O consumidor terá mais gastos com os preparativos da bacalhoada deste ano, prato tradicional da Páscoa, conforme mostra um levantamento realizado pelo SindiVarejista de Campinas em parceria com a FecomercioSP (Federação do Comércio de Bens, Serviços e Turismo do Estado de São Paulo).

A batata inglesa obteve o maior reajuste: 72,63% devido ao clima chuvoso do primeiro trimestre que prejudicou a safra. Em seguida estão o pimentão (31,63%), a cebola (20,71%) e o brócolis (13,55%). O bacalhau também aumentou cerca de 20% neste ano.
O levantamento tem como base os dados de fevereiro e março do IPCA-15 (Índice Nacional de Preços ao Consumidor Amplo) e foi possível ver uma variação positiva de 4,18% no acumulado dos últimos 12 meses.
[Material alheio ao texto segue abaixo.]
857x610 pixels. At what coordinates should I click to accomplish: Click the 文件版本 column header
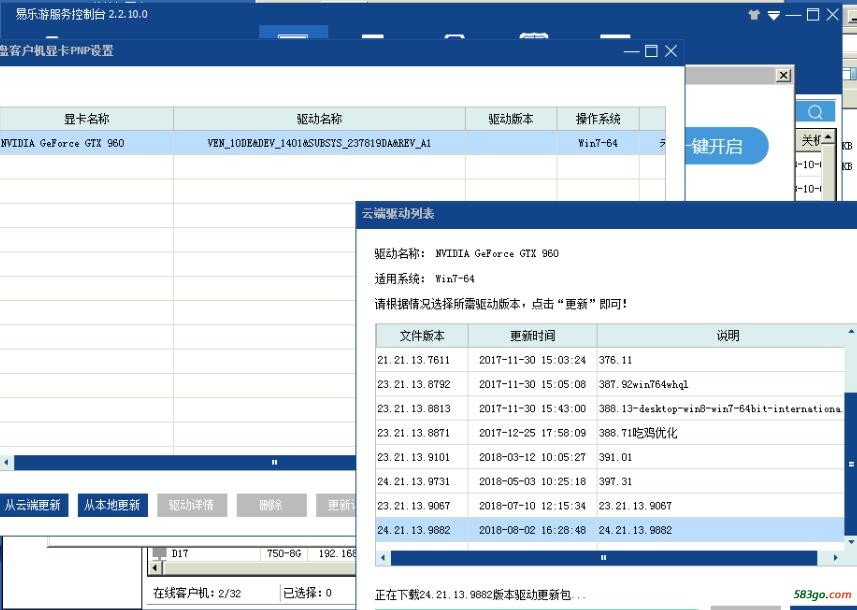click(x=421, y=336)
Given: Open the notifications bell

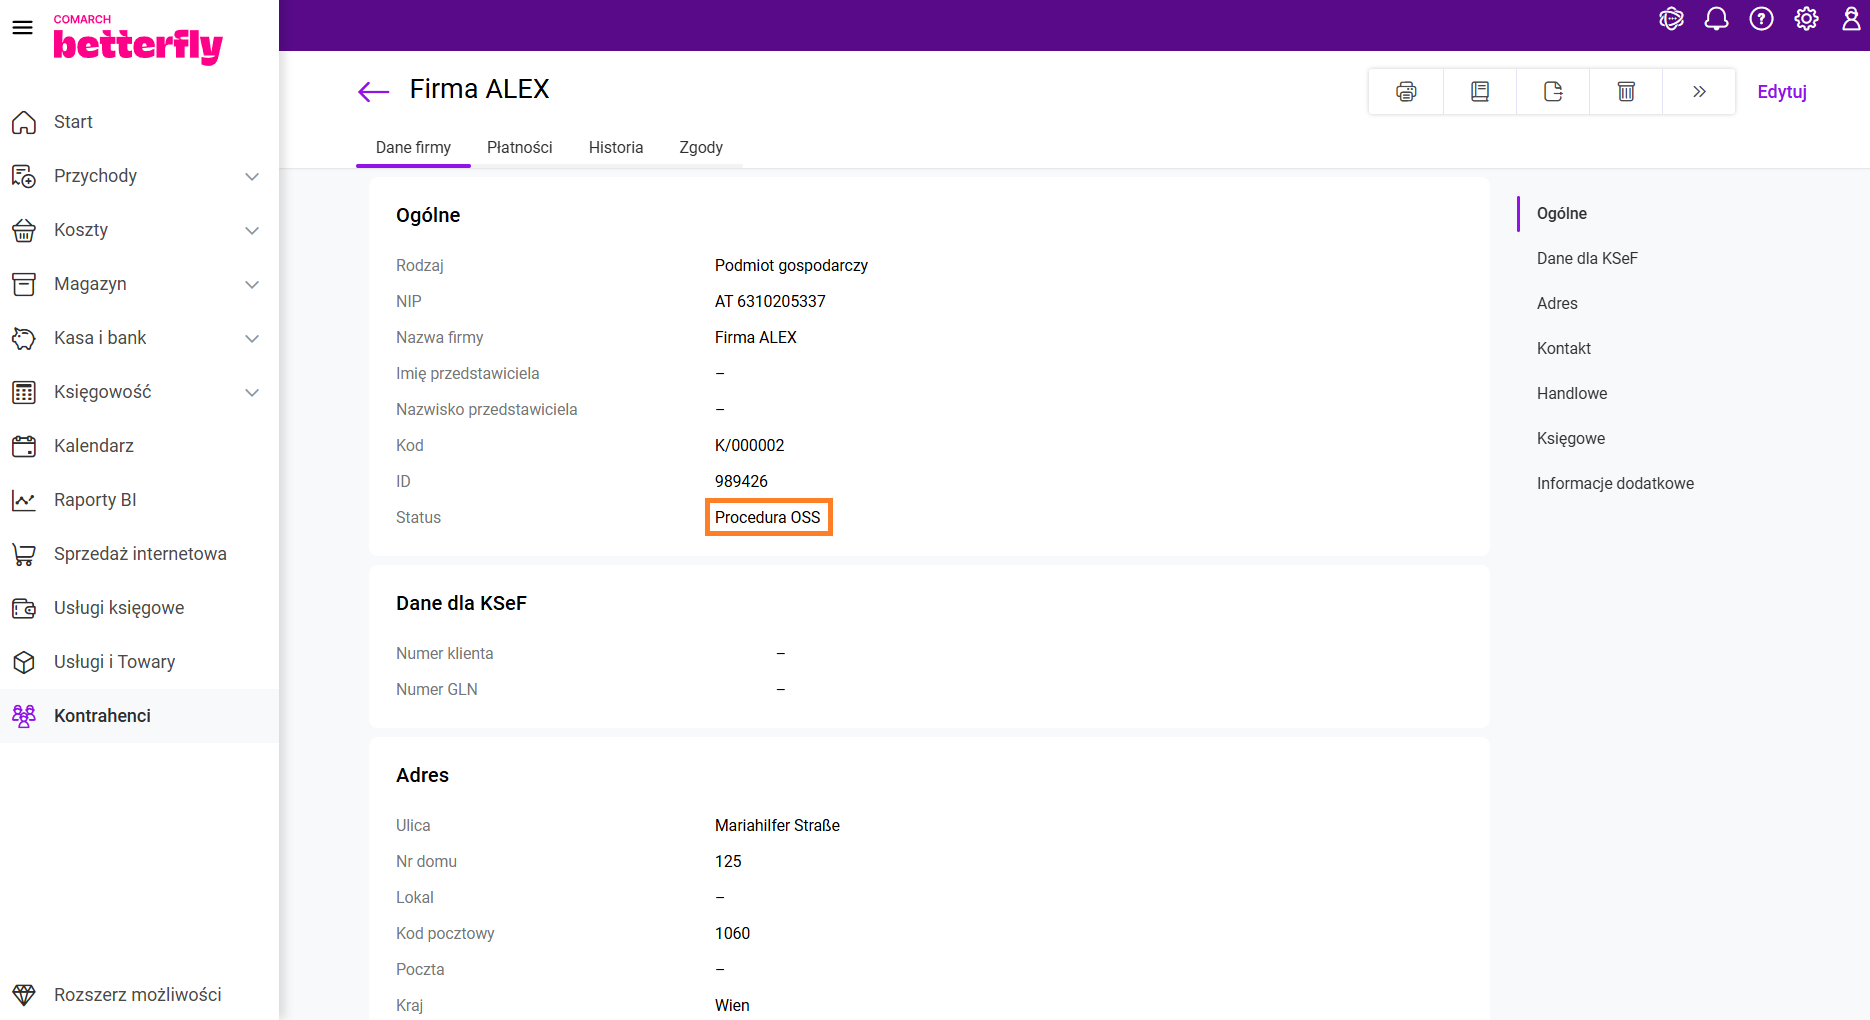Looking at the screenshot, I should point(1716,19).
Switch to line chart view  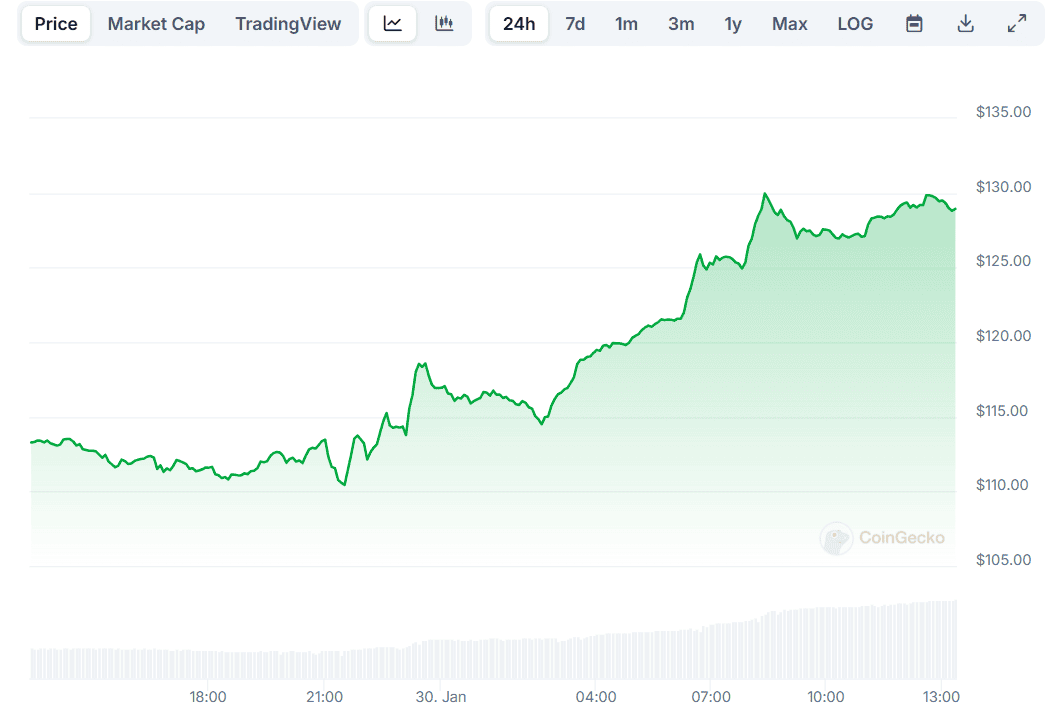click(x=393, y=24)
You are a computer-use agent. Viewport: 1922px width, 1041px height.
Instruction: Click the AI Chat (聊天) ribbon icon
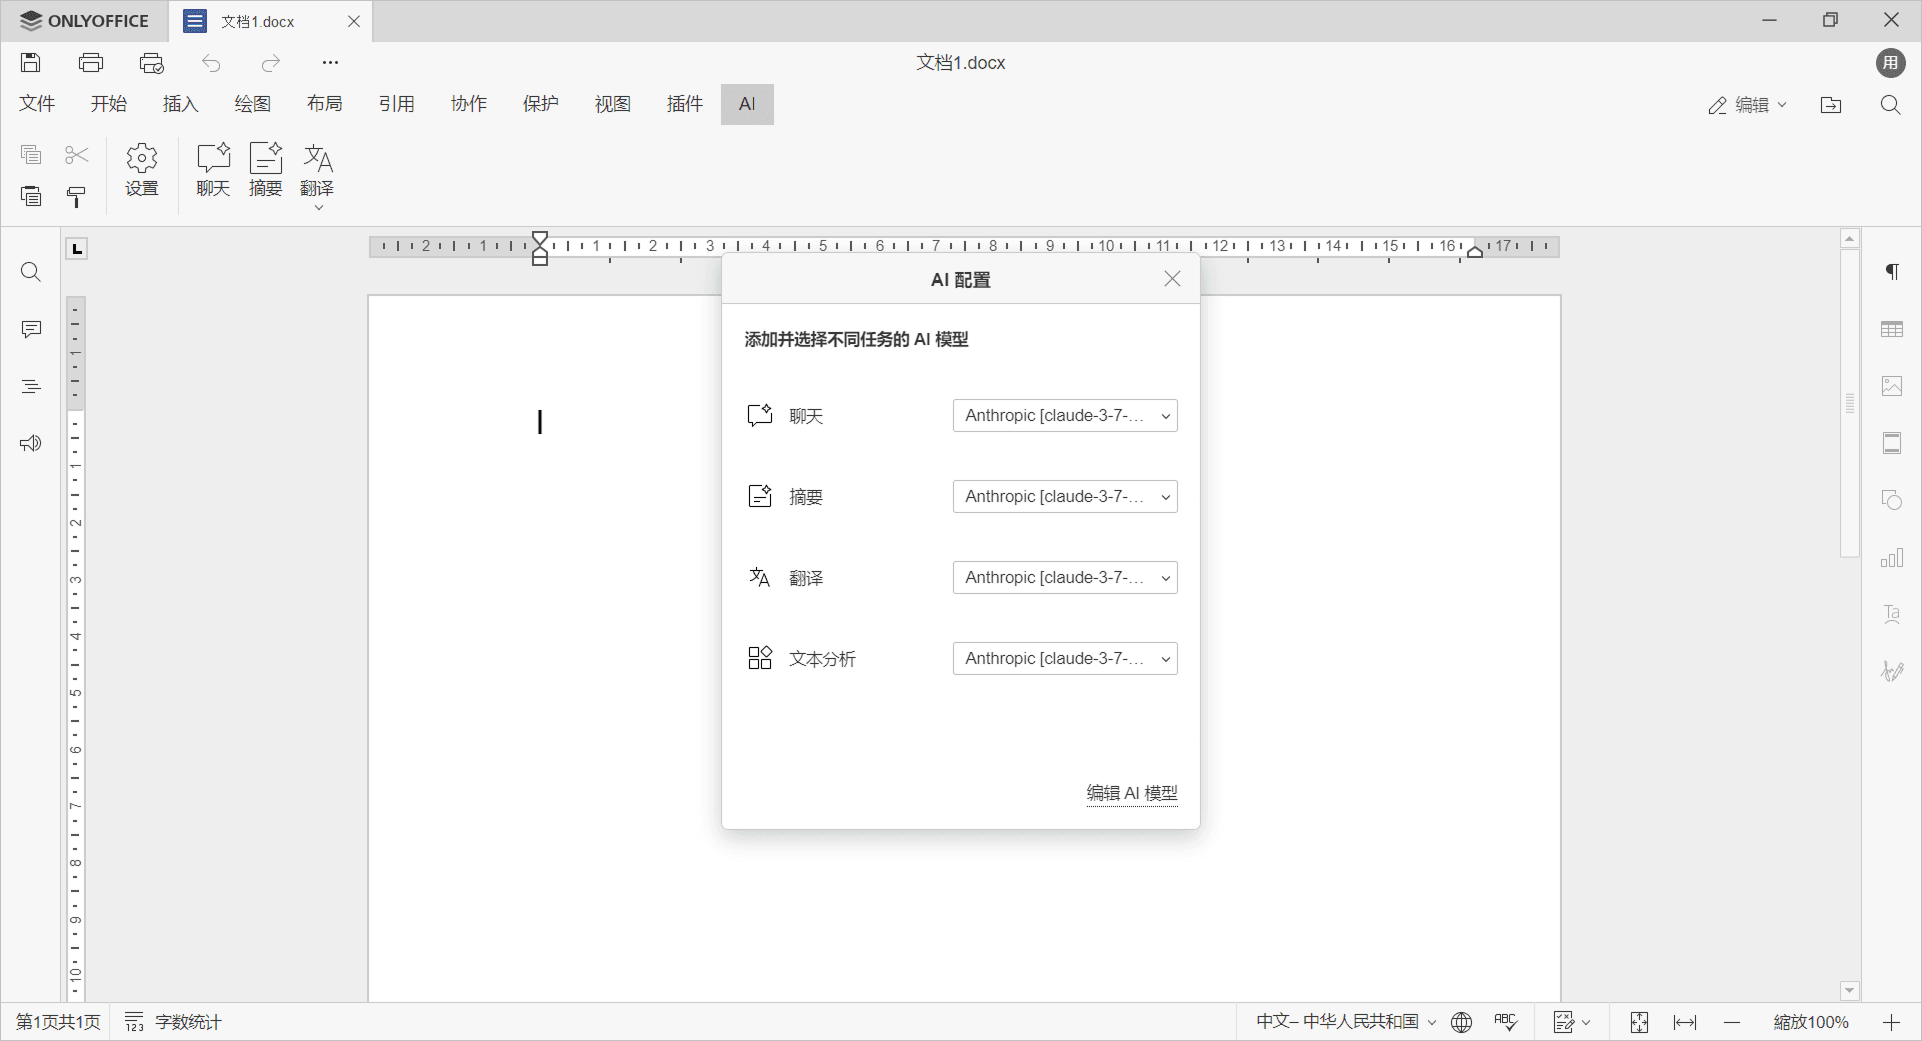pyautogui.click(x=213, y=169)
Alternativa ao bacalhau, que é importado e está sujeito a variações cambiais, estão os peixes nacionais, como os pescados que aumentaram 1,56%. Por isso, para quem quer economizar, a presidente do SindiVarejista, Sanae Murayama Saito, recomenda substituir o bacalhau por outros peixes como pirarucu, abrótea, badejo, manjuba, merluza e traíra. "São opções que também estarão disponíveis com oferta mais abundante no período", explica.  

Os preços médios do chocolate em barra e do bombom ficaram abaixo da inflação: alta de apenas 2,43%. Já o chocolate em pó subiu 3,09%. A entidade ressalta que o quilo do ovo de Páscoa supera o valor do quilo de uma barra de chocolate, por exemplo.  

Por outro lado, os preços do alho (-1,68%), do sorvete (-1,22%), da cerveja (-0,79%) e da azeitona (-0,14%) apresentaram queda, na mesma base comparativa.
 
VENDAS

Apesar dos preços mais elevados as vendas de Páscoa na RMC (Região Metropolitana de Campinas) devem ter um crescimento neste ano. A projeção é da Acic (Associação Comercial e Industrial de Campinas). Neste ano a data cai no dia 21 de abril.  

Para 2019, segundo a entidade, a expectativa é de que 3.450 toneladas de chocolate sejam consumidas em toda a região, isso é cerca de 1,5% acima, quando comparado com 2018.  

Já a contratação de mão de obra temporária também deve apresentar ligeira alta: 1,65%, passando de 4.840 para 4.920 funcionários.